(Stored data entries)
┄┄┄┄┄┄┄┄┄┄┄┄┄┄┄┄┄┄┄┄

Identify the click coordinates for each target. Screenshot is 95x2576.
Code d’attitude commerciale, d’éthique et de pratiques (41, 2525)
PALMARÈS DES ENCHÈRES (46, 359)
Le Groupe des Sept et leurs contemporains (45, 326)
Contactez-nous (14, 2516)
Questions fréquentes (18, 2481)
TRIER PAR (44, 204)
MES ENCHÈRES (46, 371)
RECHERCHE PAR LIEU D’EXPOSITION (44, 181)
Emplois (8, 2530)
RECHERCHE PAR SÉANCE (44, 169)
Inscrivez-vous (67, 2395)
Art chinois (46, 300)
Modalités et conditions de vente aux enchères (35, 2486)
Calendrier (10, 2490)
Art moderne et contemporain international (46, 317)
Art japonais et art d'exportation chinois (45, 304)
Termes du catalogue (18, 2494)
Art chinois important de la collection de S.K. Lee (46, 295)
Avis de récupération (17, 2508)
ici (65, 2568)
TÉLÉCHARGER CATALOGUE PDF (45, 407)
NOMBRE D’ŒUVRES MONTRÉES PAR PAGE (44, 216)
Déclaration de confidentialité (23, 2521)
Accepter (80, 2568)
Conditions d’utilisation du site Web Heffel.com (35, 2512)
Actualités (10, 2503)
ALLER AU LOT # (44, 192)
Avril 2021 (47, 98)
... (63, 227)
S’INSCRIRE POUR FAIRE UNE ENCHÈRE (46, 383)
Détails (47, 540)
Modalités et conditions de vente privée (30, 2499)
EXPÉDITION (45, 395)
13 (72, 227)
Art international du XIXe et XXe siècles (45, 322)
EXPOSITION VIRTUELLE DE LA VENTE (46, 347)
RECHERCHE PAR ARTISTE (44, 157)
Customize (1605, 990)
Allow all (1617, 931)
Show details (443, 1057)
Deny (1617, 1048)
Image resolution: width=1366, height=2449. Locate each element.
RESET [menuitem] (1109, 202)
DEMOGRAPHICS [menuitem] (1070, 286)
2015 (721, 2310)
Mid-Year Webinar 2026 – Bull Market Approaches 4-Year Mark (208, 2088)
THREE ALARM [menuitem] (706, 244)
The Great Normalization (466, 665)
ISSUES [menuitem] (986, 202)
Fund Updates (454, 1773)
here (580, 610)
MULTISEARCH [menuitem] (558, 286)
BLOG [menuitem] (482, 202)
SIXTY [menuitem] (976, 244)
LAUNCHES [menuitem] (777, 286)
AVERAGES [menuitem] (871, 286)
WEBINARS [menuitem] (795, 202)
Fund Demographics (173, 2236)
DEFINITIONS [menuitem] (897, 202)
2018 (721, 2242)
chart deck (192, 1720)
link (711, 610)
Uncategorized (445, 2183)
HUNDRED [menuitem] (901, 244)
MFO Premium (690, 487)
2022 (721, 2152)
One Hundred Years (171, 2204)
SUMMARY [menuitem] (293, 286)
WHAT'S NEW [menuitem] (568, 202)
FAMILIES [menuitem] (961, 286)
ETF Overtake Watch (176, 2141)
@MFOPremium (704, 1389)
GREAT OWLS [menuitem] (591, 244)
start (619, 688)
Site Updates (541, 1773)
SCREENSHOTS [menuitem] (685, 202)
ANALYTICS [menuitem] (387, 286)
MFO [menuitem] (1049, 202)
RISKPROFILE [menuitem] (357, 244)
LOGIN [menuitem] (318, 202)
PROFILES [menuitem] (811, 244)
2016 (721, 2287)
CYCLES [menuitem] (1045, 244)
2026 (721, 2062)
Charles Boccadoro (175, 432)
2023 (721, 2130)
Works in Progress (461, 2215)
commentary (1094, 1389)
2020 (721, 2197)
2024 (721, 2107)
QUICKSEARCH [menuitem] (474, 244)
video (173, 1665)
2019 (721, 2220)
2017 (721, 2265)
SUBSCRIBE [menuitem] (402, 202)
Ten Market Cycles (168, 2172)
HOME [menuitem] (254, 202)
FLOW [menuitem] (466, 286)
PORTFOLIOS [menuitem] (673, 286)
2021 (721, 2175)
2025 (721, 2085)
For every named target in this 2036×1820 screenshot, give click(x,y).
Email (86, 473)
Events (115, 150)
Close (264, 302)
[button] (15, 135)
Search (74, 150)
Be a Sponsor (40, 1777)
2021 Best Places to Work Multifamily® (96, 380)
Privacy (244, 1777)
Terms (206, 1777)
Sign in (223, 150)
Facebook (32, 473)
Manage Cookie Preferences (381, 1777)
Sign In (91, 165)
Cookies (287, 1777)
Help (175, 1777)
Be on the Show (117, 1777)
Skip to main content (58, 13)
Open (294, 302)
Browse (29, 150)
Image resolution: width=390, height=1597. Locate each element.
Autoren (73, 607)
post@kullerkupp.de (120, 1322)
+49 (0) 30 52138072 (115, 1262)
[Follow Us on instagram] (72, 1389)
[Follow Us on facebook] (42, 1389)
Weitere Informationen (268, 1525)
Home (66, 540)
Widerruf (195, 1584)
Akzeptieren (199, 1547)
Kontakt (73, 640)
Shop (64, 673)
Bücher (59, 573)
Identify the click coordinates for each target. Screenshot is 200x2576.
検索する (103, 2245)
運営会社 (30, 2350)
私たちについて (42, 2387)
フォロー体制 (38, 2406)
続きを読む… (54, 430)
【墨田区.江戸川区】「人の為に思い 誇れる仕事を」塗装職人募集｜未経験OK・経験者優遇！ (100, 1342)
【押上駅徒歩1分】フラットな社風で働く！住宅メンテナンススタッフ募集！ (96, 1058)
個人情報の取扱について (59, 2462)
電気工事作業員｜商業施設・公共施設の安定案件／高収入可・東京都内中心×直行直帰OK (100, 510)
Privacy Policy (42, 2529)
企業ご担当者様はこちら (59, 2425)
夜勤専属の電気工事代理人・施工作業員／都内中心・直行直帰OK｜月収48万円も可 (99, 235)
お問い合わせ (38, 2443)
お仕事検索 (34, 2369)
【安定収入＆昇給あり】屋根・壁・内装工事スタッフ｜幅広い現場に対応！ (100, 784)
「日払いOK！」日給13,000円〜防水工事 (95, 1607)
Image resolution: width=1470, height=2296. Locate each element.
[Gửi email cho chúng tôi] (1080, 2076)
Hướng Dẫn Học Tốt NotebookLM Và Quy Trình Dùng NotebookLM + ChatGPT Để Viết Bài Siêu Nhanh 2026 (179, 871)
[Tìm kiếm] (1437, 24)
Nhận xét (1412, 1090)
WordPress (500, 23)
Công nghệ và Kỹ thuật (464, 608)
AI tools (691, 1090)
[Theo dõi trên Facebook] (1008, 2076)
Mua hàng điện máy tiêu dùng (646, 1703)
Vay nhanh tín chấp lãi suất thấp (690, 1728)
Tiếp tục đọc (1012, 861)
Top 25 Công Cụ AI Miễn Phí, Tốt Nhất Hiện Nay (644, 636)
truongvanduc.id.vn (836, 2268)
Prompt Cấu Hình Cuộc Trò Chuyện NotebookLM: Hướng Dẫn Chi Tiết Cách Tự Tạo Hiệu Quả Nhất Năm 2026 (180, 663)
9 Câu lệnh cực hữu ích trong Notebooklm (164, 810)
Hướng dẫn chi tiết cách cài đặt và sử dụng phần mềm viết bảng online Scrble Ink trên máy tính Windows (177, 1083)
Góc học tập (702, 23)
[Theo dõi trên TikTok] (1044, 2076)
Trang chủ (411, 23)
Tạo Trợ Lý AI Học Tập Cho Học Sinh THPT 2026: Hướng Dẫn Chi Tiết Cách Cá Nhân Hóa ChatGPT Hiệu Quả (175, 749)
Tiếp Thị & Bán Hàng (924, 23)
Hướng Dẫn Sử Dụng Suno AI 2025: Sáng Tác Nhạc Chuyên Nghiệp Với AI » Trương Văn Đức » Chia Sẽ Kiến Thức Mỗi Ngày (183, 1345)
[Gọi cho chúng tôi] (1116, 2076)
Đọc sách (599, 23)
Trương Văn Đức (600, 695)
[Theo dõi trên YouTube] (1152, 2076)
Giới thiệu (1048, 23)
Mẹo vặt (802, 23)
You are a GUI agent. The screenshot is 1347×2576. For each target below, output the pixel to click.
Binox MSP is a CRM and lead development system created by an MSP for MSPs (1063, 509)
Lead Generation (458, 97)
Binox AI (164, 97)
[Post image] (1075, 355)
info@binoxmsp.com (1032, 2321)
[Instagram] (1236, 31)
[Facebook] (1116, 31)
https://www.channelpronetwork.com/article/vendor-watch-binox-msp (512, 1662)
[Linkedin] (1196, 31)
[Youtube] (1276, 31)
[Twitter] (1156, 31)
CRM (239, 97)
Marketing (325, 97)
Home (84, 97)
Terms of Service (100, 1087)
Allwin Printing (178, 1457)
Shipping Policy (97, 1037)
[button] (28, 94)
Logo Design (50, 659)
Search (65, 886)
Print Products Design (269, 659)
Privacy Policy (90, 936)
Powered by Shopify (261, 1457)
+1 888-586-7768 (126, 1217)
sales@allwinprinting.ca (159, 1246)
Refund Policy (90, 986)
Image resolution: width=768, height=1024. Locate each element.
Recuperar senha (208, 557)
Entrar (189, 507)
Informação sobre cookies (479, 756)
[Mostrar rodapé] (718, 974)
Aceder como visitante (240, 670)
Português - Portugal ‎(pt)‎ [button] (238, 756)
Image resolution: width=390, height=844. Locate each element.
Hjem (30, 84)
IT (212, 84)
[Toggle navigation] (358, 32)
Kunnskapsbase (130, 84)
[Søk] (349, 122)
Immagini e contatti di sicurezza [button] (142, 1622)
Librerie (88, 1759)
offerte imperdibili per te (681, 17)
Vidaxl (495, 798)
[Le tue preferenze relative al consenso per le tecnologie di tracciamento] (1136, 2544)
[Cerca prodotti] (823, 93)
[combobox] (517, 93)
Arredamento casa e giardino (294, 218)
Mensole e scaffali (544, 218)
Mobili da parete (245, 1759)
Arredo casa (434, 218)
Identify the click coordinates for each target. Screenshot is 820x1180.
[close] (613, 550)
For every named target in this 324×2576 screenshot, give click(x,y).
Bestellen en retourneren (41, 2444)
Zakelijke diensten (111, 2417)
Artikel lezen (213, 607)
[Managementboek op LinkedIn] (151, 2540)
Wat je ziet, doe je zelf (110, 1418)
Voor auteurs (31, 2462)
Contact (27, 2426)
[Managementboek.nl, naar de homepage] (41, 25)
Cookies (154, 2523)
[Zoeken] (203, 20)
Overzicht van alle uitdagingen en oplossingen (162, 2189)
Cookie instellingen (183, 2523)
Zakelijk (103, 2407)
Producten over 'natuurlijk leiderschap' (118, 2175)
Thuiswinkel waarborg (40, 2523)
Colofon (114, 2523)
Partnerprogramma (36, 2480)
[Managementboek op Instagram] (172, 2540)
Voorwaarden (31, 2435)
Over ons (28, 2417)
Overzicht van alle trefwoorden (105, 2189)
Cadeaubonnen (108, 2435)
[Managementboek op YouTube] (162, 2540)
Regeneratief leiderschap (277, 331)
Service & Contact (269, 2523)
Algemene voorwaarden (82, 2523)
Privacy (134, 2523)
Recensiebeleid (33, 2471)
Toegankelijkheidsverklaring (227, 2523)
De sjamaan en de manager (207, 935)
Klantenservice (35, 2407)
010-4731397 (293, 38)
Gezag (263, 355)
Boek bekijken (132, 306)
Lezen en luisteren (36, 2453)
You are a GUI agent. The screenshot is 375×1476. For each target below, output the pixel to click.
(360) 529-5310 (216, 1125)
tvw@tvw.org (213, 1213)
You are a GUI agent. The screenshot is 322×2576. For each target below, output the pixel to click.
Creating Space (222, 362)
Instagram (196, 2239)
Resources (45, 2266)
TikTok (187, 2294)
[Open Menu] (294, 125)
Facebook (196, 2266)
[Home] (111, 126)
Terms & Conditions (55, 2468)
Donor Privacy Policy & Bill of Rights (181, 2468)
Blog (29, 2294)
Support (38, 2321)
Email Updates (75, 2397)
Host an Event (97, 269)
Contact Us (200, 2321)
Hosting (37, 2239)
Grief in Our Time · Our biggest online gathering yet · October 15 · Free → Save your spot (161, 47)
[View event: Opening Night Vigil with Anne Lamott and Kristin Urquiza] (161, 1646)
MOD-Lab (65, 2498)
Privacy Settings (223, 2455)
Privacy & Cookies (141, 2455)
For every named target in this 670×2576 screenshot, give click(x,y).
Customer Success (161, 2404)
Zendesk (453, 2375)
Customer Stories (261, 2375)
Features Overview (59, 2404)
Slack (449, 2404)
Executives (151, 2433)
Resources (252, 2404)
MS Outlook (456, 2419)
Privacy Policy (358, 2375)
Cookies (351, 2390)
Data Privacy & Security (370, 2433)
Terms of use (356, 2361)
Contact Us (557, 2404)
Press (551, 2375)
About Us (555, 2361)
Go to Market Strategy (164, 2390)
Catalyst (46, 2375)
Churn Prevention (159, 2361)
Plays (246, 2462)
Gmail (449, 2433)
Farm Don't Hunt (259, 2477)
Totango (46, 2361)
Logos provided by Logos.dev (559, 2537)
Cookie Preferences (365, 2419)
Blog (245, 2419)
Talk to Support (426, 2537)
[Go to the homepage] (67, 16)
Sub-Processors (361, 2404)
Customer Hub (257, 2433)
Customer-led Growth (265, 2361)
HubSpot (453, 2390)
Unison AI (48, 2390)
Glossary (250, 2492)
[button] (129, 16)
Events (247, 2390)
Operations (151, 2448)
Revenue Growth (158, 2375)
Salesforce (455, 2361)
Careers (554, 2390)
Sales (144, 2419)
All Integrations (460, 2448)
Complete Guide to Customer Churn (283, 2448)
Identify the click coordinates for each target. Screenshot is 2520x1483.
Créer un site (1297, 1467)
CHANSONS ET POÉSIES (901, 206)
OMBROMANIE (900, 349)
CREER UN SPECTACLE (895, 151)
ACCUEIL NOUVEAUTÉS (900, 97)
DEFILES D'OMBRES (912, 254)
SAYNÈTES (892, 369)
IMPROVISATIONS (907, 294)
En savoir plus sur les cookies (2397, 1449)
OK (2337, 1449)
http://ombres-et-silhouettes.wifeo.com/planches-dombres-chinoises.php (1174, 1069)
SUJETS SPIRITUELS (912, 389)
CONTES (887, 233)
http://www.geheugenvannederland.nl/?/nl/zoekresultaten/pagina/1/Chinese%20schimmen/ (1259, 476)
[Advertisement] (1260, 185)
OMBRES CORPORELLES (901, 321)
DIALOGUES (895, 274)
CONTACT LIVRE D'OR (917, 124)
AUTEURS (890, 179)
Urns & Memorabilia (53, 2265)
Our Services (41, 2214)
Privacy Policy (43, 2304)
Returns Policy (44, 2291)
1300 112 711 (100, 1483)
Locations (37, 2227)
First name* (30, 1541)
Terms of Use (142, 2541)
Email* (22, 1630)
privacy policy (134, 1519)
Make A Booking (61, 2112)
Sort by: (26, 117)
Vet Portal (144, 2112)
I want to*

┄┄┄┄┄┄┄┄┄┄┄┄┄┄┄┄┄┄┄┄

● What you will do:
Copy out only the lines of the records above from the one with "Ten Market Cycles (168, 2172)" through the one with "Sign In (91, 165)", exactly as they stand, both included.

● Result of the task:
Ten Market Cycles (168, 2172)
HOME [menuitem] (254, 202)
FLOW [menuitem] (466, 286)
PORTFOLIOS [menuitem] (673, 286)
2021 (721, 2175)
2025 (721, 2085)
For every named target in this 2036×1820 screenshot, give click(x,y).
Email (86, 473)
Events (115, 150)
Close (264, 302)
[button] (15, 135)
Search (74, 150)
Be a Sponsor (40, 1777)
2021 Best Places to Work Multifamily® (96, 380)
Privacy (244, 1777)
Terms (206, 1777)
Sign in (223, 150)
Facebook (32, 473)
Manage Cookie Preferences (381, 1777)
Sign In (91, 165)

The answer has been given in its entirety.